Gregory Peck Tribute at Beverly Hills Post Office June 7

Peck family will share memories of film legend recently honored on stamp

May 27, 2011 



BEVERLY HILLS, CA — The Beverly Hills Post Office, 325 N. Maple Drive, will host a tribute to film legend Gregory Peck with an unveiling/photo op of an enlargement of the Gregory Peck Commemorative Stamp on June 7, 2011, at 1:00 p.m. Special guests at the event will include the Peck family: Mrs. Gregory (Veronique) Peck, daughter Cecelia Peck-Voll and grandchildren Harper and Ondine Peck-Voll.

Gregory Peck was honored as the 17th inductee into the Postal Service’s celebrated Legends of Hollywood stamp series on April 28, 2011, during a ceremony in the Samuel Goldwyn Theater at the Academy of Motion Picture Arts and Sciences in Beverly Hills.

Also scheduled at the June 7 event are Beverly Hills Postmaster Koula Fuller, Beverly Hills Mayor Barry Brucker and Los Angeles City Councilman Tom LaBonge. For collectors, the coveted April 28, 2011 First Day of Issue postmark will be available and applied free of charge. This is the last day the First Day of Issue postmark is available. An autograph session will be held until 3 p.m.

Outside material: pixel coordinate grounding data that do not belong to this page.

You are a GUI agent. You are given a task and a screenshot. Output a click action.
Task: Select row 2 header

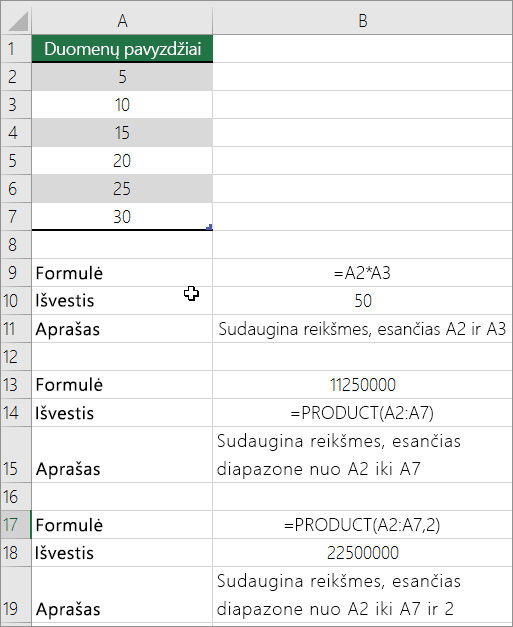[x=16, y=77]
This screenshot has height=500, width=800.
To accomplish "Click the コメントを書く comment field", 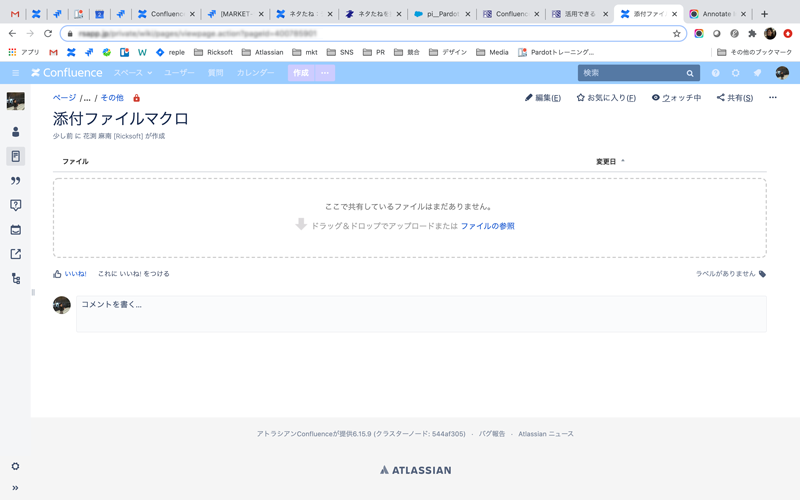I will [421, 313].
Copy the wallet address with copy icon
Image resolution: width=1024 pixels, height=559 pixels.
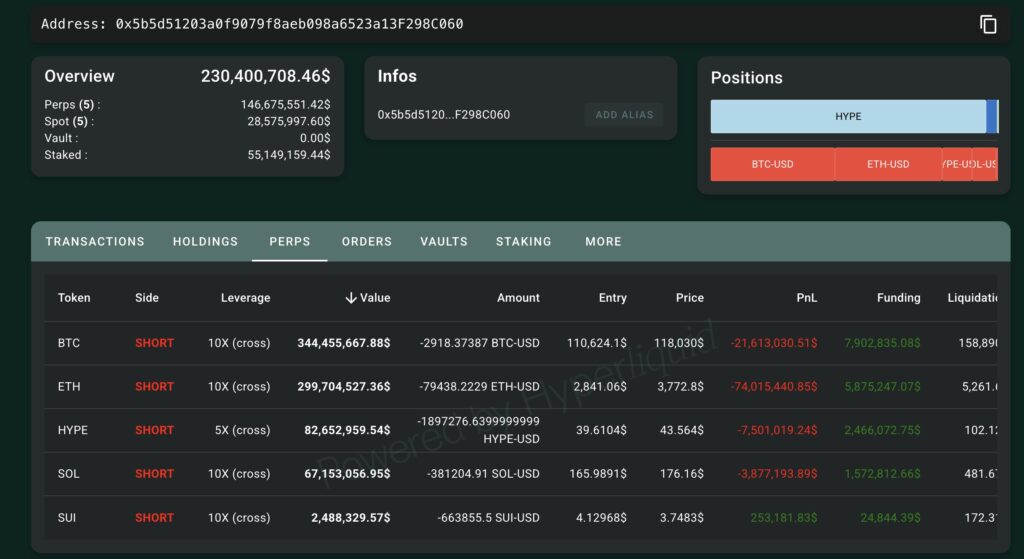point(988,25)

The Gregory Peck commemorative stamp captures the pensive and stalwart lawyer Atticus Finch who Peck played in the Oscar-winning movie, To Kill a Mockingbird. The stamp portrait is a still photograph chosen by the Peck family from the film. Issued as a Forever stamp, the Gregory Peck stamp will always be equal in value to the current First-Class Mail price.

Described as tall and strikingly handsome, with a commanding presence and distinctive voice, Peck was born in La Jolla, CA, on April 5, 1916. He appeared in more than 60 films during a remarkable career that stretched from the Golden Age of Hollywood to the emergence of independent filmmaking. Nominated five times for the Academy Award for Best Actor, he won the Oscar for his performance as defense attorney Atticus Finch in To Kill a Mockingbird, a character that Peck said was closest to his own heart.

Peck received the Presidential Medal of Freedom, the nation’s highest civilian honor, in 1969. He will be remembered by many fans as one of the movie industry’s most distinguished and respected actors and one of America’s most benevolent activists. Peck died in 2003 at the age of 87.